Ils sont aussi gros qu’un doigt dans un poing :
Où se cachent-ils ? On ne les voit point.
La mère qui sent monter une angoisse
Sait que la maison lui porte la poisse.
Déjà, l’an passé, le père est parti
Pour une soirée avec le Parti
Et quand il tomba – saoul – dans la rivière
On le ramena sur une civière.
Sa bouche était bleue, son visage blanc
Et ses mains tremblaient ; c’en était troublant ;
Le médecin dit : sa tête est chenue ;
Le gendarme dit : elle m’est connue ;
Il ne portait ni chapeau, ni béret
Et se moquait bien de son intérêt.
Le noyé mourut à la mauvaise heure ;
Dieu le secourut juste avant qu’il meure.
Il fut enterré on ne sait plus où
Près d’un arbre à gui où venait du houx.
La mère alla voir un matin d’automne
Au cimetière où le mort se cantonne.
Elle découvrit la tombe et creusa
Puis sortit le corps et d’un coup gueusa :
Vieil affreux, salaud, qu’as-tu fait des pièces
Qui mettaient mon cœur et mon oeil en liesse ?
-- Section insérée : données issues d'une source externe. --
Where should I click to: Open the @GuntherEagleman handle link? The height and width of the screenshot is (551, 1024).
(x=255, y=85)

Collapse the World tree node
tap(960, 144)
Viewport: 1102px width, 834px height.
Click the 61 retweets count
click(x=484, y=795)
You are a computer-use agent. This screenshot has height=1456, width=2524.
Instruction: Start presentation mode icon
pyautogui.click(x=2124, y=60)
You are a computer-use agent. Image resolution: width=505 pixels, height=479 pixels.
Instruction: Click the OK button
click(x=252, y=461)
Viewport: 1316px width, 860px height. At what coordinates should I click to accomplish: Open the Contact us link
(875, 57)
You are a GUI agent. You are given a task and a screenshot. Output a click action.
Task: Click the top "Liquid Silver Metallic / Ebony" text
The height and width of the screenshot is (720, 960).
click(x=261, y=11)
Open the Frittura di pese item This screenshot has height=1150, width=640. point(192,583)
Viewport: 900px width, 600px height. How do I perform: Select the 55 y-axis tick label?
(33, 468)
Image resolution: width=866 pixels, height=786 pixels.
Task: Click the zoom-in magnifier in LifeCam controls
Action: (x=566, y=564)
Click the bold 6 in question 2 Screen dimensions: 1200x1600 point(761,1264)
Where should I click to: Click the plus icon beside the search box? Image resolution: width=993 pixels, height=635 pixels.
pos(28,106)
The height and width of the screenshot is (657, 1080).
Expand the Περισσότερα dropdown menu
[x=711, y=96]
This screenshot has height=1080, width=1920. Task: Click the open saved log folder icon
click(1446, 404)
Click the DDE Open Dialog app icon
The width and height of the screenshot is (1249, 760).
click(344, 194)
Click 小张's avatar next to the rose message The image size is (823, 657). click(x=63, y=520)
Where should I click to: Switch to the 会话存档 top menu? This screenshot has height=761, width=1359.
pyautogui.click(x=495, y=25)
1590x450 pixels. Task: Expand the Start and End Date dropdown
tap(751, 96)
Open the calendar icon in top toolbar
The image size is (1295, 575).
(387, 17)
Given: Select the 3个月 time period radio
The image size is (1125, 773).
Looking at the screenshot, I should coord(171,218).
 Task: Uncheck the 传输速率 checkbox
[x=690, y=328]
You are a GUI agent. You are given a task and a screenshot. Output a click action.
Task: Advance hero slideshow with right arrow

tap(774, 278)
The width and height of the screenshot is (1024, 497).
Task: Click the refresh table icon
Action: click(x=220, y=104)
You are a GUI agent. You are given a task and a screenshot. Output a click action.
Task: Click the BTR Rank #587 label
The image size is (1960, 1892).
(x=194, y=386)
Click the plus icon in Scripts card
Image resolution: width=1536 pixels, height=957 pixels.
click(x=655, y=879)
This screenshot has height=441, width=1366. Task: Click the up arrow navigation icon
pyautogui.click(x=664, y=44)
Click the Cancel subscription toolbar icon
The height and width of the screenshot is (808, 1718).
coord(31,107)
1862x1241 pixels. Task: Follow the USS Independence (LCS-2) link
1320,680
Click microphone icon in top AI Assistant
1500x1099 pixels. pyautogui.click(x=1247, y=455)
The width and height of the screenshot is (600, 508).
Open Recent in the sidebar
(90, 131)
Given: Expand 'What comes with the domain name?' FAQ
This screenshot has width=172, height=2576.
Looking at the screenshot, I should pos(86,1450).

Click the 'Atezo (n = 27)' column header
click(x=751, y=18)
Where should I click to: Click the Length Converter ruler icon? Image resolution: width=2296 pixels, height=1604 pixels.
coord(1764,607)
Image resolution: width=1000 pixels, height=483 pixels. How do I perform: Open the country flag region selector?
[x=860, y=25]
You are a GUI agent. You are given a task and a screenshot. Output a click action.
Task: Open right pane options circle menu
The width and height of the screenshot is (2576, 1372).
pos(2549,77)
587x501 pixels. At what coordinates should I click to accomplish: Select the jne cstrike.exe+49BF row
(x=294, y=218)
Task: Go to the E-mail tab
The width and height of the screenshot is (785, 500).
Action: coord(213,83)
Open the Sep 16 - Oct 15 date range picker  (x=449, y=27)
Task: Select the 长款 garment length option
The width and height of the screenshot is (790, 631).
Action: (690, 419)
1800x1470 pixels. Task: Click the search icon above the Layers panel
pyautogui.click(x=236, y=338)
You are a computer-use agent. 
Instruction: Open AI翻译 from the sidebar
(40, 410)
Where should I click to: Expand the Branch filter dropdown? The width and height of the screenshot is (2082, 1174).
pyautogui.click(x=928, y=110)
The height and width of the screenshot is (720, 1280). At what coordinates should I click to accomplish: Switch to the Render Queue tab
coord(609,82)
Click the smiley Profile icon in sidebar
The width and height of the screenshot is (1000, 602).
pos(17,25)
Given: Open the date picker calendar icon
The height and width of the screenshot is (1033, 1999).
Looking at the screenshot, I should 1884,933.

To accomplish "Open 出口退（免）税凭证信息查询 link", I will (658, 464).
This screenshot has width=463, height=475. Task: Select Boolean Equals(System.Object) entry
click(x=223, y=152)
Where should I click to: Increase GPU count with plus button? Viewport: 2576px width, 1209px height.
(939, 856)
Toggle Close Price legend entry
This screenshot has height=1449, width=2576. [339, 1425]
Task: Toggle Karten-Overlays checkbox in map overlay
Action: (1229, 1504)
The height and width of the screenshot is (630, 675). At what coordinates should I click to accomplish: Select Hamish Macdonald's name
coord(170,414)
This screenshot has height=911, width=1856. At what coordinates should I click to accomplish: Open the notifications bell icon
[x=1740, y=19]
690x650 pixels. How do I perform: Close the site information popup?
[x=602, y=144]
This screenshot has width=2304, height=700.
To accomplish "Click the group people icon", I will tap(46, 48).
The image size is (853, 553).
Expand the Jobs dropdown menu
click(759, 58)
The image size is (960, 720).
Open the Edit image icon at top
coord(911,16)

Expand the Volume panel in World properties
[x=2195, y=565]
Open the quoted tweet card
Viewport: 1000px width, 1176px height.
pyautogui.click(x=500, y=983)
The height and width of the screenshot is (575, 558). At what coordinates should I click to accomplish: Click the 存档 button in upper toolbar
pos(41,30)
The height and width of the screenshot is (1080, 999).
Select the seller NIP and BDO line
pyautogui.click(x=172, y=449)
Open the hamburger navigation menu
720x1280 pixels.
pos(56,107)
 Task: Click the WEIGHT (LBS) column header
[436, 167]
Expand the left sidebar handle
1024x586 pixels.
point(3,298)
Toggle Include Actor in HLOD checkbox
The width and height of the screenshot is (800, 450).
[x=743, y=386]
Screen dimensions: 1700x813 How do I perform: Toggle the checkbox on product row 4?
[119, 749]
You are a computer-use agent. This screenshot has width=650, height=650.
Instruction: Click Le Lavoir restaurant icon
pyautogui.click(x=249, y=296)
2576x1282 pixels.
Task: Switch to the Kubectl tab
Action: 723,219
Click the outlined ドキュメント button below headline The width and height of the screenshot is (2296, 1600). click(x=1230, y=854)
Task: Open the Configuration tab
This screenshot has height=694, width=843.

Elle les trouva, cachées dans l’ourlet
De son falzar de serge violet
Et les recela, Gisèle, chez elle
Dans un lieu secret trouvé avec zèle
Et qu’elle oublia : Elles étaient là !
On les a volées ! Elle chancela ;
Des pièces en or, dont l’une est en bronze
Qu’elle avait comptées : il y en avait onze ;
Oh ! les petits sous, ces chers petits sous
Qu’elle cherche ici, dessus et dessous
La chaise et la table… Allo la police,
La gendarmerie, je suis au supplice :
Hier, le père et aujourd’hui, l’argent,
Je me désespère, ah ! monsieur l’agent,
Prenez ce voleur, qu’il ait peur et honte
Sans tenir compte de ce qu’on raconte.